:: Source excerpt ::
###

Usage

Once you have backprop-trace installed and the Mazur fixture verifies (see Getting Started), the next move is verifying your own training trace.

There are three paths: the live PyTorch helper (recommended for PyTorch), the live JAX helper (v1.0.0, stronger trust boundary for JAX), and the hand-authored sidecar path (works for any framework).

Path A — Live PyTorch helper (recommended)

backprop-trace ships a single auditable Python file that extracts a framework-trace sidecar from a real PyTorch training step. No pip package by design — copy the file into your repo, read it, run it.

Step 1: Copy the helper

npx bp examples pytorch --print > pytorch_trace_helper.py

That’s the entire installation. The helper is ~700 lines of Python. Read it before running it — that’s a security feature, not a limitation. The first 100 lines are the trust-boundary statement: the helper is an observer, never a verifier; Rule 14 (engine-recompute differential) is the authority on every helper-emitted sidecar regardless of what the helper claims.

Step 2: Wrap your training loop

from pytorch_trace_helper import TraceDumper
import torch
import torch.nn as nn

model = nn.Sequential(
    nn.Linear(2, 2),
    nn.Sigmoid(),
    nn.Linear(2, 2),
    nn.Sigmoid(),
)

###

Word and element location data
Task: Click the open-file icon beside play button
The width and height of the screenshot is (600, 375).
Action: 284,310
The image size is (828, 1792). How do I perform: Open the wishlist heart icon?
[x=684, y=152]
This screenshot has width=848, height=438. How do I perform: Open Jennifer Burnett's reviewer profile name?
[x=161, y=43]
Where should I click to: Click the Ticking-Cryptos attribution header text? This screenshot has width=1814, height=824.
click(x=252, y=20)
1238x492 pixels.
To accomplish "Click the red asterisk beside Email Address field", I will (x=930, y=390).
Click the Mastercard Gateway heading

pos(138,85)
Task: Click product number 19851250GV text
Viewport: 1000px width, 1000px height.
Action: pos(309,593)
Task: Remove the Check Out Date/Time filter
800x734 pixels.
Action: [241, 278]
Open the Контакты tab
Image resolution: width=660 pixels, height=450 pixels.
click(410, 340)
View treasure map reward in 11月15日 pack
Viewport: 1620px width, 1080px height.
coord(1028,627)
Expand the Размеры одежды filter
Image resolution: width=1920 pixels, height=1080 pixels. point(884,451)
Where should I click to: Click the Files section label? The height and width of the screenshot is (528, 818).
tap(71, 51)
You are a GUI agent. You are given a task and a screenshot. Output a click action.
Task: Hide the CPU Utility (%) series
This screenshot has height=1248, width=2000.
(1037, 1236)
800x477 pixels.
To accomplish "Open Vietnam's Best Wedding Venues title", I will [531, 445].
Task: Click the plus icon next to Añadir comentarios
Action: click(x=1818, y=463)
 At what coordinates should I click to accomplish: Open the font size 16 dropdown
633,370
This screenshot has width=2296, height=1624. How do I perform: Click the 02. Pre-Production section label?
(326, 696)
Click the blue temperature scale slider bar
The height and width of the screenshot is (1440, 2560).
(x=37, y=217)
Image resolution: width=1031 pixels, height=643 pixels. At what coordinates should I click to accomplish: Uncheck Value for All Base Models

###

:: Set of tasks ::
- 1) According to the backprop-trace usage guide, what do the first 100 lines of the PyTorch helper contain?
- 2) Pick up the backprop-trace usage guide right after its last line and write what comes next.
This material has no connection to the usage guide for backprop-trace.

:: Final answers ::
- 1) They contain the trust-boundary statement.

- 2)
optimizer = torch.optim.SGD(model.parameters(), lr=0.5)
loss_fn = lambda out, target: 0.5 * ((out - target) ** 2).sum()

dumper = TraceDumper(
    model,
    optimizer,
    loss_fn,
    out="trace.jsonl",
    trace_id="run-001",                          # required for multi-step
    topology_loss="half_squared_error",          # or "cross_entropy_softmax"
)

for batch_idx, (x, y) in enumerate(loader):
    inputs = {"i1": float(x[0, 0]), "i2": float(x[0, 1])}
    targets = {"o1": float(y[0, 0]), "o2": float(y[0, 1])}
    with dumper.step(inputs=inputs, targets=targets):
        optimizer.zero_grad()
        loss = loss_fn(model(x), y)
        loss.backward()
        optimizer.step()

dumper.close()

The with dumper.step(...): block defines exactly one training step. The helper snapshots pre-state before yielding, lets your code run, snapshots post-state after, emits one JSONL record per step.

Step 3: Verify

npx bp import pytorch trace.jsonl | npx bp verify multi -
# exit 0 — clean
# exit 1 — Rule violation (named in stderr)
# exit 2 — I/O / extraction error

Or one-shot pipe-everything:

python my_train.py | npx bp import pytorch - | npx bp verify multi -

Helper scope

Feature	v1.0.0 status
PyTorch SGD	✅
PyTorch SGD with momentum (classical + Nesterov + dampening, with sign-flip)	✅
PyTorch Adam	✅
PyTorch AdamW (decoupled weight decay)	✅
PyTorch SGD with weight_decay > 0 (coupled L2)	✅ (v1.0.0 — Rule 7 third branch; decay folds into the gradient + momentum buffer)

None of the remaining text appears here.